Turning type into imagery creates an enormous opportunity for designers. When typography becomes something more than what it says, it's communicative power is exponentially increased.
Letters and words are very strong forms. Their simplicity allows them to be dramatically manipulated without fear of losing their identities. When a letter or word takes on pictorial qualities beyond those that define their form, they become images in their own right, and the potential for impact is enormous. words that are also pictures fuse several kinds of understanding together. As their meaning is assimilated through each perceptual filter - visual, emotional, intellectual - they assume the iconic stature of a symbol.
Transforming Words into Pictures
Type may be transformed into an image using a variety of approaches. Each provides a different avenue of exploration.
Pictorialization - When type becomes a representation of a real-word object, it has been pictorialized. It may interact with other real-world elements, like figures or environments or may exist independently of other images but look like a real-world object.
Pictorial Inclusion - Illustrative elements brought into the type forms so that they interact with the stroke or counterforms are said to be included. The type retains it's essential form, but the pictorial matter is integrated by reversing out of the type.

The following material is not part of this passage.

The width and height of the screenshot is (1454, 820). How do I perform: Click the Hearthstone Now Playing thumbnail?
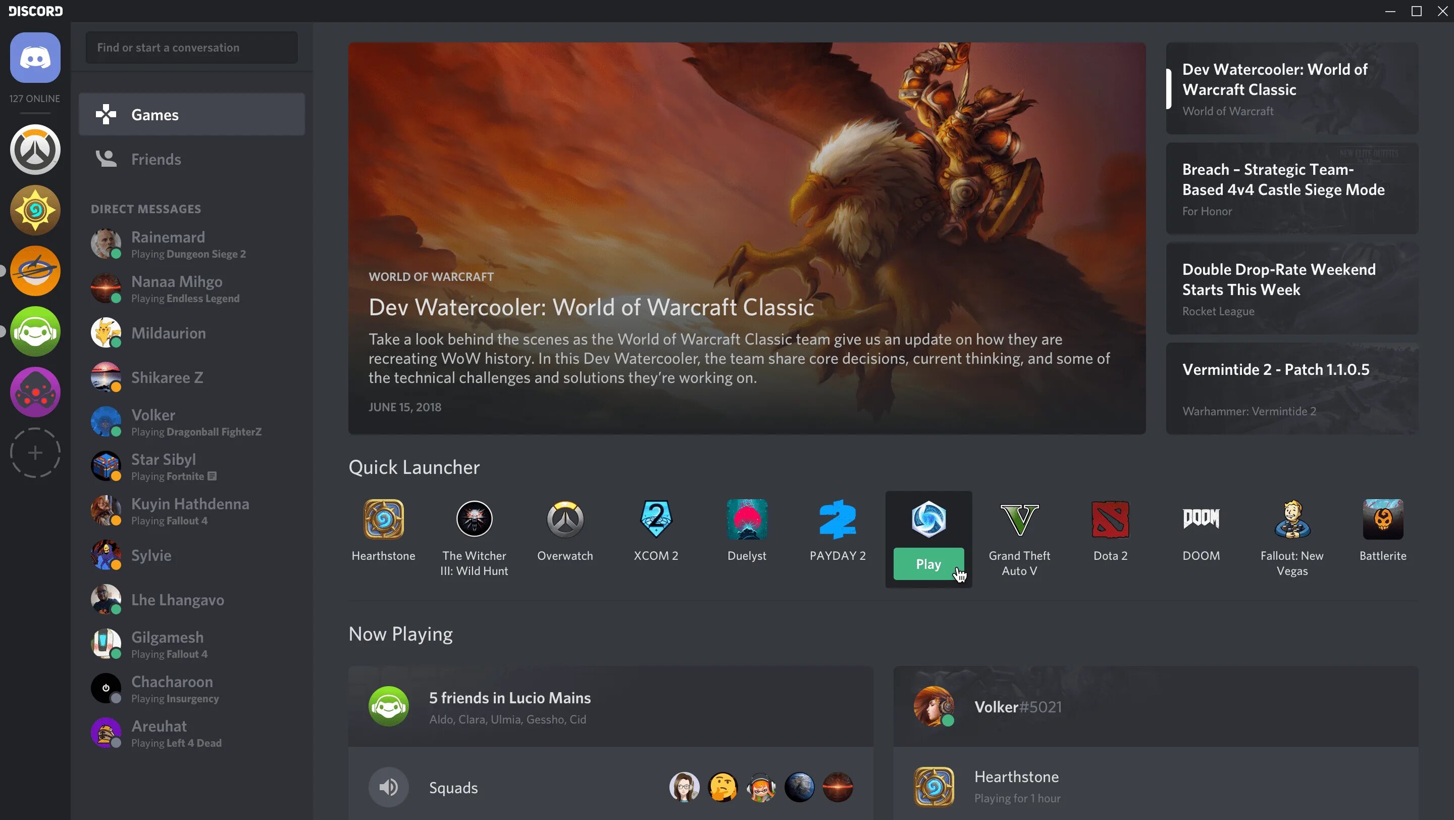(x=932, y=786)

Pictorial inclusion is n effective strategy when designers want to achieve the scale impact within a limited format.
Objectification - Creating type elements out of actual objects reverses the logic of pictorialization. Objectification allows words to possess the credibility of hard objects, thus taking on a solidity and symbolic power. The choice of material with which to make the type forms is profoundly significant. The same word formed in glass and then in mud will take on dramatically different meaning.
Ornamentation - Typographic elements may be transformed into images by adding ornamentation: borders, outlines, dots, dingbats, lines, geometric shapes, and much more. The ornament may be structurally related to the typography, or it may be purely decorative. If the ornaments have some kind of symbolic or representational quality, they may take on the aspect of an inclusion and therefore be more strongly connected to the meaning of the word. Additionally, the style of the ornament may affect the viewer's sense of the historical context of the type.
Like so many aspects of strong typographic design, making type into an image means defining a simple relationship between the intrinsic form of the letters and another visual idea. Below are examples of how designers manage to capture the intricacies found in merging text into image, and the results are stunning.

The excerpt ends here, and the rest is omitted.